Stored data entries
************

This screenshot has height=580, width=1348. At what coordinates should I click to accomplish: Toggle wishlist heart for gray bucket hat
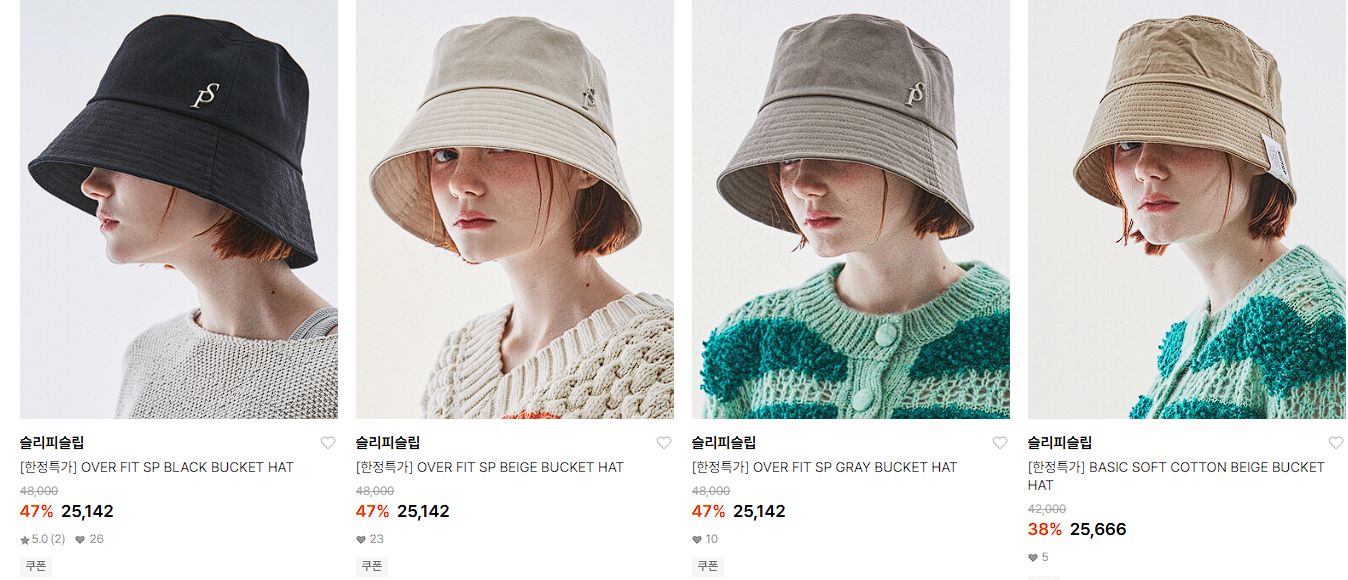tap(1000, 443)
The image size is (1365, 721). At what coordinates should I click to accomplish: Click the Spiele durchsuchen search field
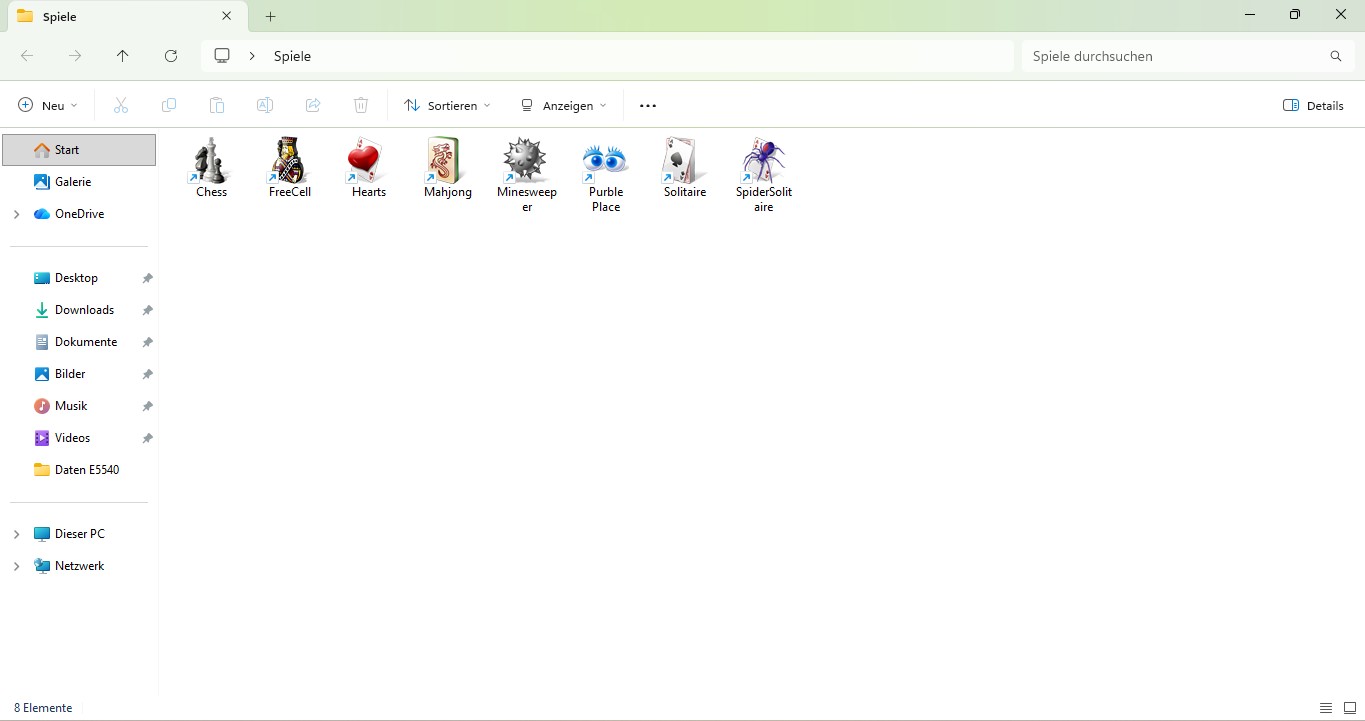click(1175, 56)
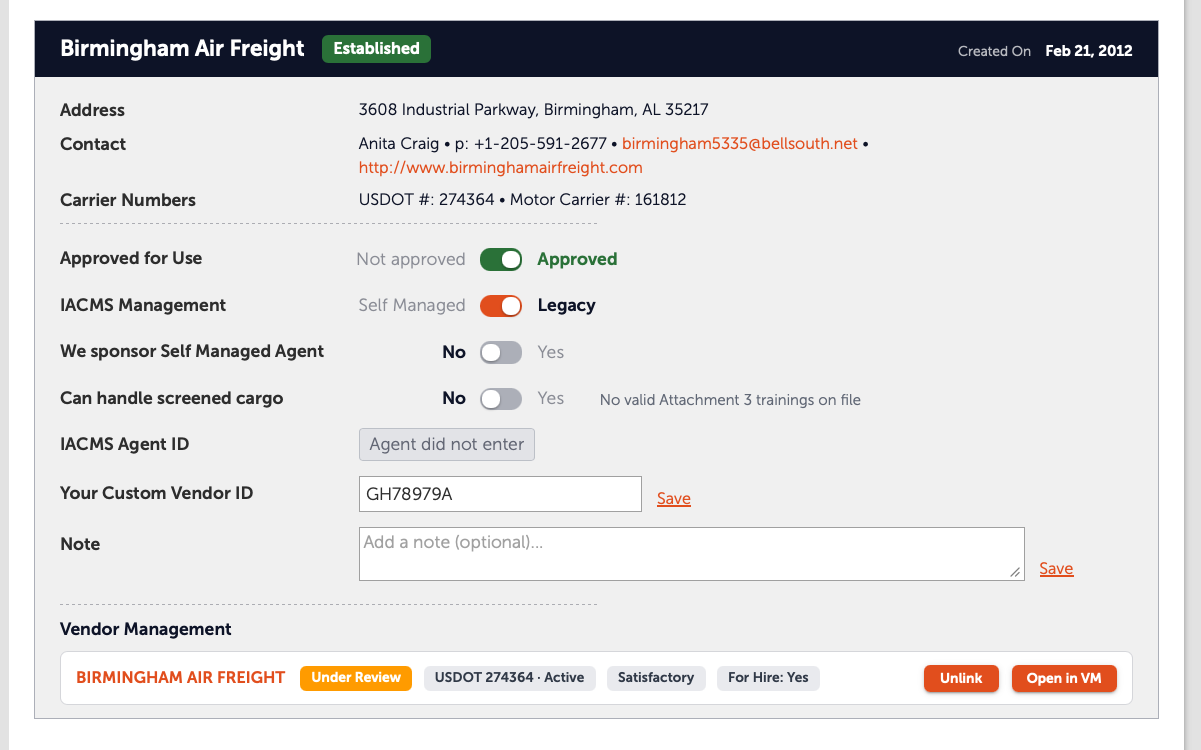Enable the Self Managed Agent sponsor toggle
The height and width of the screenshot is (750, 1201).
point(501,352)
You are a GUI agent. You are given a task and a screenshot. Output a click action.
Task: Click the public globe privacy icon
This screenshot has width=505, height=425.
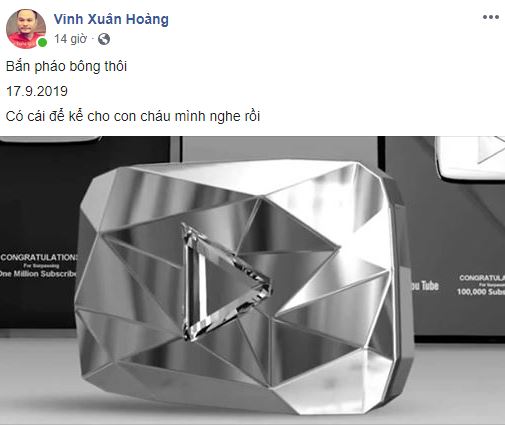104,39
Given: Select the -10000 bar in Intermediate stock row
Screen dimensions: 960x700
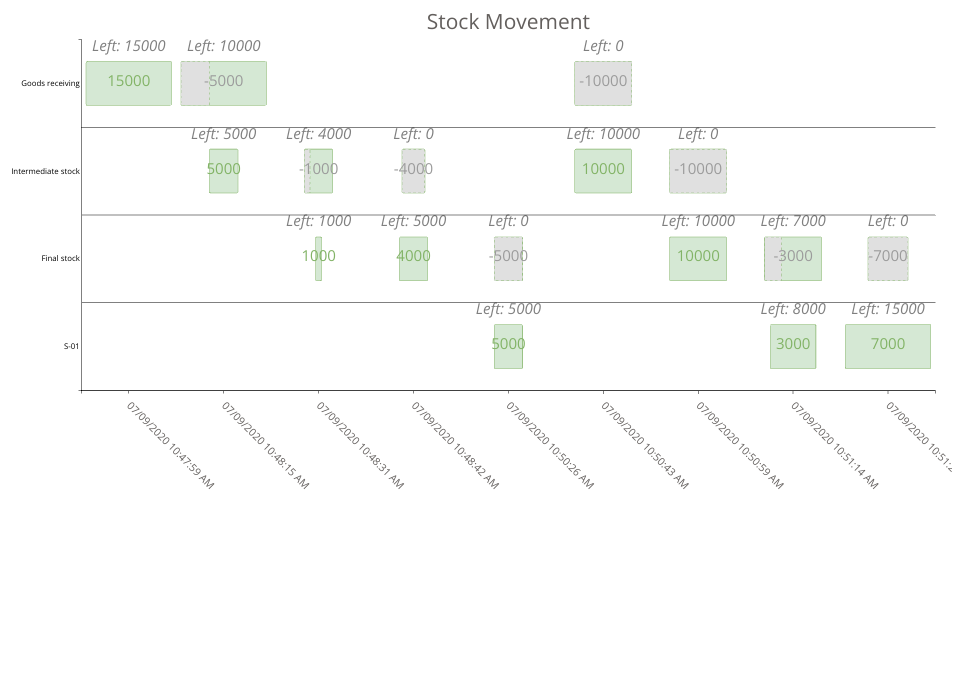Looking at the screenshot, I should tap(698, 171).
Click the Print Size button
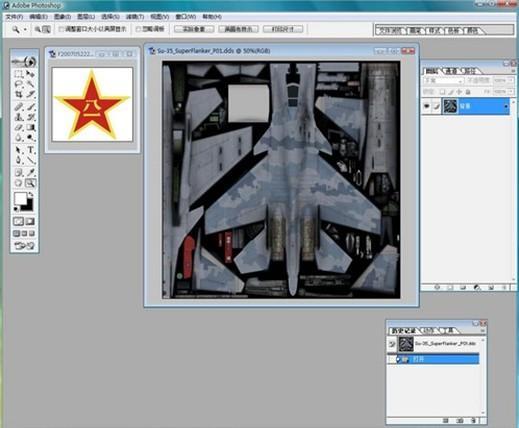 283,29
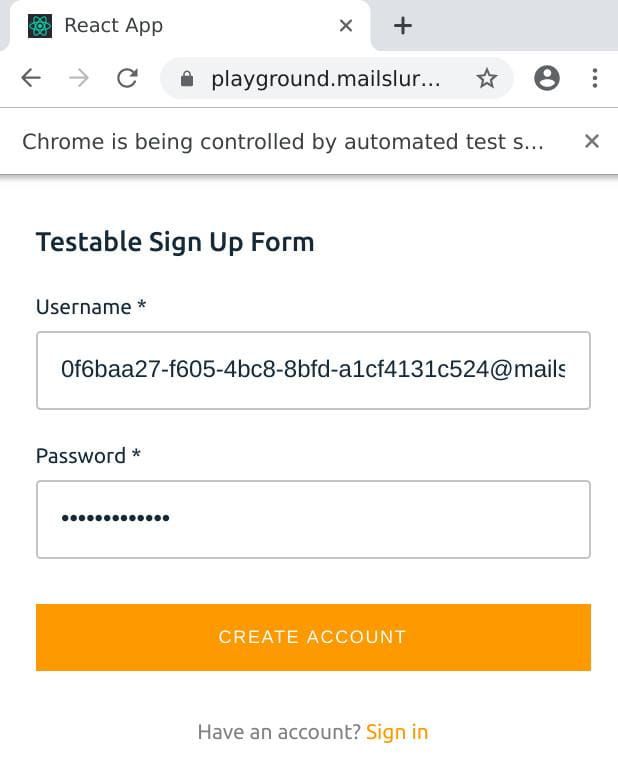The height and width of the screenshot is (763, 618).
Task: Open the Chrome profile menu
Action: click(x=547, y=79)
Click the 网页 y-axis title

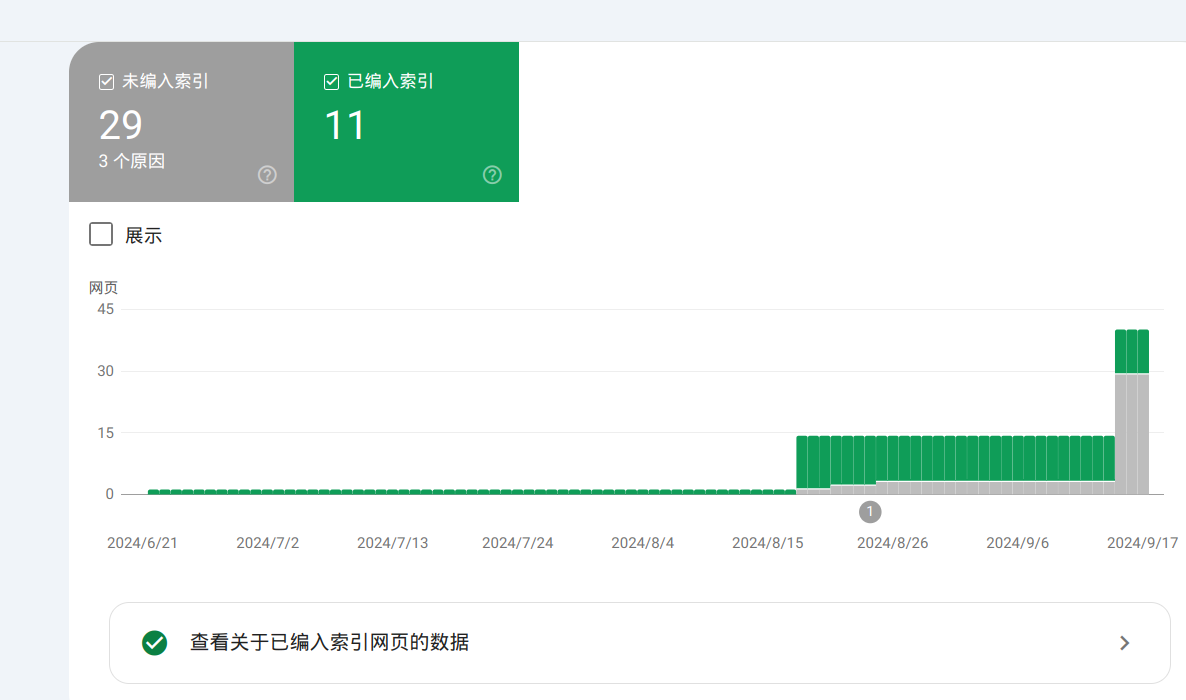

************

> TASK TO COMPLETE
Pictures excluded, output exactly the line that contains "You are a GUI" and every line after it to the end of the data above.

> RESPONSE BELOW
You are a GUI agent. You are given a task and a screenshot. Output a click action.
Task: Click the public globe privacy icon
This screenshot has width=505, height=425.
104,39
Given: Select the -10000 bar in Intermediate stock row
Screen dimensions: 960x700
Looking at the screenshot, I should tap(698, 171).
Click the Print Size button
 283,29
The height and width of the screenshot is (763, 618).
Task: Open the Chrome profile menu
Action: click(x=547, y=79)
Click the 网页 y-axis title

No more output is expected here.